米アップルが最新スマートフォン「iPhone13」のディスプレイ開発で、中国ディスプレイ製造大手「BOE(京東方)」と接触しているという。日経新聞が報じた。

関係者によると、BOEは9月下旬に6.1インチのiPhone13向けに有機EL(OLED)ディスプレイの供給を開始。当初は少量だが、最終審査を経て出荷量を増やす予定だという。なお、審査は早ければ今月中に完了する見込み。iPhone13の6.1インチ向けは韓国サムスンと分け合う形となり、BOEの比率は全体の約20%になるという。

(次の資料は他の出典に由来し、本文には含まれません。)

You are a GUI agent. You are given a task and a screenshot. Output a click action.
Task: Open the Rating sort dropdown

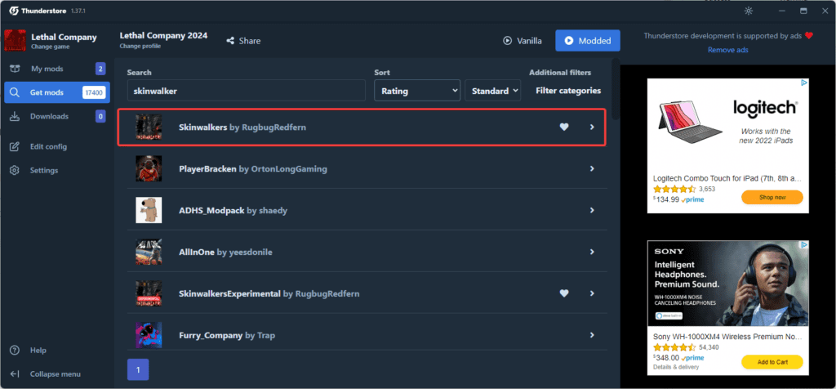pos(417,91)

アップルとBOE間における提携は、今回が初めてではない。2020年12月、アップルはBOEを「iPhone12」シリーズの有機ELディスプレイのサプライヤーとして認定している。BOEがサプライヤーに加わったことにより、iPhoneのディスプレイ供給は、サムスン、LG、BOEの3社でシェアされることとなった。

これまでBOEがiPhone12シリーズ向けに供給していたディスプレイは、ローエンドに属するものだった。今回は、BOEがアップルにハイエンドの有機ELディスプレイを提供する初の機会であり、中国国内のスマートフォン向けディスプレイの技術進歩を反映した動きといえる。